→ Exercise set:
a. Please rewrite the email from "The OWL (1)" to "(e.g. local caches)", substituting "local copies" for "local caches".
b. Using the email, state whether each statement is true, answering yes or no and quoting the words that decide it: (i) Dave prefers to leave behaviour undefined when the reference cannot be resolved; (ii) Jos de Bruijn says the OWL2 document being referred to is in last call; (iii) Dave thinks rejecting a non-OWL DL ontology should be a MUST requirement.

→ Text provided:
Re: [RDF-OWL] what if there are no graphs at import locations?

The OWL (1) specs are not entirely internally consistent in this regard 
as you've jointly pointed out.

In current practice many applications and tools deal with ontologies 
(and datasets in the case of SPARQL) not published at their URI, while 
recommended good practice is to publish there.

My preference would be:

- use Axel's suggested phrasing of "referred to by u1,...,un"

- say that recommended good practice is to resolve this reference by 
treating the URI as a web location but that implementations MAY support 
other mechanisms (e.g. local caches)

- leave behaviour in the case where the reference cannot be resolved 
undefined (in practice any tool would report such a failure but there 
are use cases where proceeding with the subset of data you have 
available at present is preferable to a complete abort)

> related: what if pi denotes the OWL DL profile, but ui does not point to
> an OWL DL ontology?  Should the document be rejected?  I think so.

Seems reasonable so long as the requirement is SHOULD and not MUST. A 
species check is moderately expensive and allowing implementers the 
possibly to omit this in some circumstances would also seem reasonable.

Dave


Jos de Bruijn wrote:
> As a clarification:
> the OWL2 document you are referring to is merely a "normal" working
> draft; it is not in last call, and I know for a fact that there have
> already been substantial (and substantive) changes in the document since
> the working draft of December.  So, this is not something we should base
> our decisions on.
> 
> The section from the OWL semantics you are referring to is concerned
> with the abstract syntax, not with RDF documents on the web.  In fact,
> when going to the RDF world in section 5.4 [1] I read:
> "[A collection of OWL DL ontologies] O is said to be imports closed iff
> for any URI, u, in an imports directive in any ontology in O the RDF
> parsing of the document accessible on the Web at u results in T(K),
> where K is the ontology in O with name u."
> 
> This is very much in line with what we wrote in the RDF and OWL
> compatibility document.
> 
> all that said, I don't care too much about this issue.  But we need to
> get our facts straight when referring to other specifications.
> 
> 
> Best, Jos
> 
> [1] http://www.w3.org/TR/owl-semantics/rdfs.html#5.4
> 
> Axel Polleres wrote:
>> I am a bit surprised to see that we refer to a "RDF graphs accessible
>> from the locations u1,...,un" in RIF imports, which suggests that we
>> talk about URLs here, rather than URIs.
>>
>> Neither OWL, nor SPARQL, nor OWL2 do this:
>>
>> OWL [2, Section 3,4]:
>> "The imported ontology is the one, if any, that has as name the argument
>> of the imports construct. (This treatment of imports is divorced from
>> Web issues. The intended use of names for OWL ontologies is to make the
>> name be the location of the ontology on the Web, but this is outside of
>> this formal treatment.)"
>>
>> SPARQL [3, section 8]:
>> "A SPARQL query is executed against an RDF Dataset which represents a
>> collection of graphs. An RDF Dataset comprises one graph, the default
>> graph, which does not have a name, and zero or more named graphs, where
>> each named graph is identified by an IRI."

→ Data block:
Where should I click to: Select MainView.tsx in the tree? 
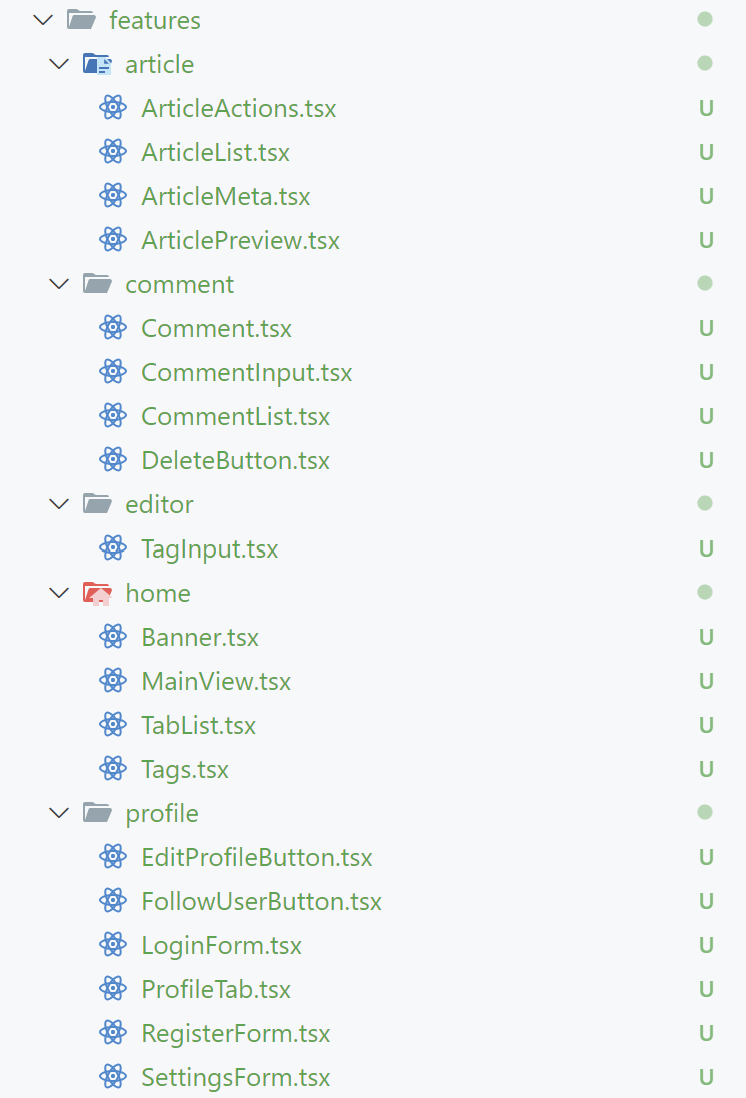[x=216, y=682]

→ Expected results:
a.
The OWL (1) specs are not entirely internally consistent in this regard 
as you've jointly pointed out.

In current practice many applications and tools deal with ontologies 
(and datasets in the case of SPARQL) not published at their URI, while 
recommended good practice is to publish there.

My preference would be:

- use Axel's suggested phrasing of "referred to by u1,...,un"

- say that recommended good practice is to resolve this reference by 
treating the URI as a web location but that implementations MAY support 
other mechanisms (e.g. local copies)

b.
(i) Yes: "leave behaviour in the case where the reference cannot be resolved undefined"
(ii) No: "it is not in last call"
(iii) No: "Seems reasonable so long as the requirement is SHOULD and not MUST"